**Written problem**
Turn each line of the entries below into a row of a Markdown table with two columns, "Row" for a running number and "Line" for the line itself. Omit blank lines.

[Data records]
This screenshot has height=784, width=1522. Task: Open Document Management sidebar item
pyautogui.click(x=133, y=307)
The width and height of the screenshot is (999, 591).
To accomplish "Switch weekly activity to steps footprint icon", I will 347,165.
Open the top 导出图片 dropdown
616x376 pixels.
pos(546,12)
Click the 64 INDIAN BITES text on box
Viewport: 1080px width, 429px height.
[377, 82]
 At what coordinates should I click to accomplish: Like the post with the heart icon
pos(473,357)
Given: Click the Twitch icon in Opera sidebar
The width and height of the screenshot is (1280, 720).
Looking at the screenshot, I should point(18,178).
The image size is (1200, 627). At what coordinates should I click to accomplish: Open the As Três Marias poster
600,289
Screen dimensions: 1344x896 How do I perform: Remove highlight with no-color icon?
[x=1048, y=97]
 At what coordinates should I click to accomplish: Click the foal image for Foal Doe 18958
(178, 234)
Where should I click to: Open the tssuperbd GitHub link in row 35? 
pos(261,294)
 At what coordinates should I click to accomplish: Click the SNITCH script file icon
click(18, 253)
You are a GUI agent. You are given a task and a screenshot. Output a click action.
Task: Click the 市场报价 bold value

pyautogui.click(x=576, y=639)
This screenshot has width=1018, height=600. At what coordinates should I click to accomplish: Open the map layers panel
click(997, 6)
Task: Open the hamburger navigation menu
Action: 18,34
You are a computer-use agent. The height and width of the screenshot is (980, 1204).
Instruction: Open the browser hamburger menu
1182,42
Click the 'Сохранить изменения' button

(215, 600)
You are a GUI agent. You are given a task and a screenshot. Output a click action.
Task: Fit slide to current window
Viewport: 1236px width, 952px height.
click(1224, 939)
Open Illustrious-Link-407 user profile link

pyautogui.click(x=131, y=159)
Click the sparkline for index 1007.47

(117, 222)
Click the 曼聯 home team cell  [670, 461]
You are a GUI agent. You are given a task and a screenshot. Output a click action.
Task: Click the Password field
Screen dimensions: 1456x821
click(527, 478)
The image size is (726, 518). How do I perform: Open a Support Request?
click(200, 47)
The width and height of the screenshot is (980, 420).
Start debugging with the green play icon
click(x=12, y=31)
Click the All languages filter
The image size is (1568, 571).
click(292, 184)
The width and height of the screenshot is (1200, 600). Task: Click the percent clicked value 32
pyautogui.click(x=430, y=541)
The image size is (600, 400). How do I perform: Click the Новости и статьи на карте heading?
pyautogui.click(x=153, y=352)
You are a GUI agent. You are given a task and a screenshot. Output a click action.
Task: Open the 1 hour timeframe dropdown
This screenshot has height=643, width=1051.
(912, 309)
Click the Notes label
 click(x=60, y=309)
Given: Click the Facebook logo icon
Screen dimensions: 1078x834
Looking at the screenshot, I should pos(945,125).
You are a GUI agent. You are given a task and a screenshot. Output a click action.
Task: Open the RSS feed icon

**In response**
| Row | Line |
|---|---|
| 1 | This screenshot has height=784, width=1522. Task: Open Document Management sidebar item |
| 2 | pyautogui.click(x=133, y=307) |
| 3 | The width and height of the screenshot is (999, 591). |
| 4 | To accomplish "Switch weekly activity to steps footprint icon", I will 347,165. |
| 5 | Open the top 导出图片 dropdown |
| 6 | 616x376 pixels. |
| 7 | pos(546,12) |
| 8 | Click the 64 INDIAN BITES text on box |
| 9 | Viewport: 1080px width, 429px height. |
| 10 | [377, 82] |
| 11 |  At what coordinates should I click to accomplish: Like the post with the heart icon |
| 12 | pos(473,357) |
| 13 | Given: Click the Twitch icon in Opera sidebar |
| 14 | The width and height of the screenshot is (1280, 720). |
| 15 | Looking at the screenshot, I should point(18,178). |
| 16 | The image size is (1200, 627). At what coordinates should I click to accomplish: Open the As Três Marias poster |
| 17 | 600,289 |
| 18 | Screen dimensions: 1344x896 How do I perform: Remove highlight with no-color icon? |
| 19 | [x=1048, y=97] |
| 20 |  At what coordinates should I click to accomplish: Click the foal image for Foal Doe 18958 |
| 21 | (178, 234) |
| 22 | Where should I click to: Open the tssuperbd GitHub link in row 35?  |
| 23 | pos(261,294) |
| 24 |  At what coordinates should I click to accomplish: Click the SNITCH script file icon |
| 25 | click(18, 253) |
| 26 | You are a GUI agent. You are given a task and a screenshot. Output a click action. |
| 27 | Task: Click the 市场报价 bold value |
| 28 | pyautogui.click(x=576, y=639) |
| 29 | This screenshot has width=1018, height=600. At what coordinates should I click to accomplish: Open the map layers panel |
| 30 | click(997, 6) |
| 31 | Task: Open the hamburger navigation menu |
| 32 | Action: 18,34 |
| 33 | You are a computer-use agent. The height and width of the screenshot is (980, 1204). |
| 34 | Instruction: Open the browser hamburger menu |
| 35 | 1182,42 |
| 36 | Click the 'Сохранить изменения' button |
| 37 | (215, 600) |
| 38 | You are a GUI agent. You are given a task and a screenshot. Output a click action. |
| 39 | Task: Fit slide to current window |
| 40 | Viewport: 1236px width, 952px height. |
| 41 | click(1224, 939) |
| 42 | Open Illustrious-Link-407 user profile link |
| 43 | pyautogui.click(x=131, y=159) |
| 44 | Click the sparkline for index 1007.47 |
| 45 | (117, 222) |
| 46 | Click the 曼聯 home team cell  [670, 461] |
| 47 | You are a GUI agent. You are given a task and a screenshot. Output a click action. |
| 48 | Task: Click the Password field |
| 49 | Screen dimensions: 1456x821 |
| 50 | click(527, 478) |
| 51 | The image size is (726, 518). How do I perform: Open a Support Request? |
| 52 | click(200, 47) |
| 53 | The width and height of the screenshot is (980, 420). |
| 54 | Start debugging with the green play icon |
| 55 | click(x=12, y=31) |
| 56 | Click the All languages filter |
| 57 | The image size is (1568, 571). |
| 58 | click(292, 184) |
| 59 | The width and height of the screenshot is (1200, 600). Task: Click the percent clicked value 32 |
| 60 | pyautogui.click(x=430, y=541) |
| 61 | The image size is (600, 400). How do I perform: Click the Новости и статьи на карте heading? |
| 62 | pyautogui.click(x=153, y=352) |
| 63 | You are a GUI agent. You are given a task and a screenshot. Output a click action. |
| 64 | Task: Open the 1 hour timeframe dropdown |
| 65 | This screenshot has height=643, width=1051. |
| 66 | (912, 309) |
| 67 | Click the Notes label |
| 68 |  click(x=60, y=309) |
| 69 | Given: Click the Facebook logo icon |
| 70 | Screen dimensions: 1078x834 |
| 71 | Looking at the screenshot, I should pos(945,125). |
| 72 | You are a GUI agent. You are given a task and a screenshot. Output a click action. |
| 73 | Task: Open the RSS feed icon |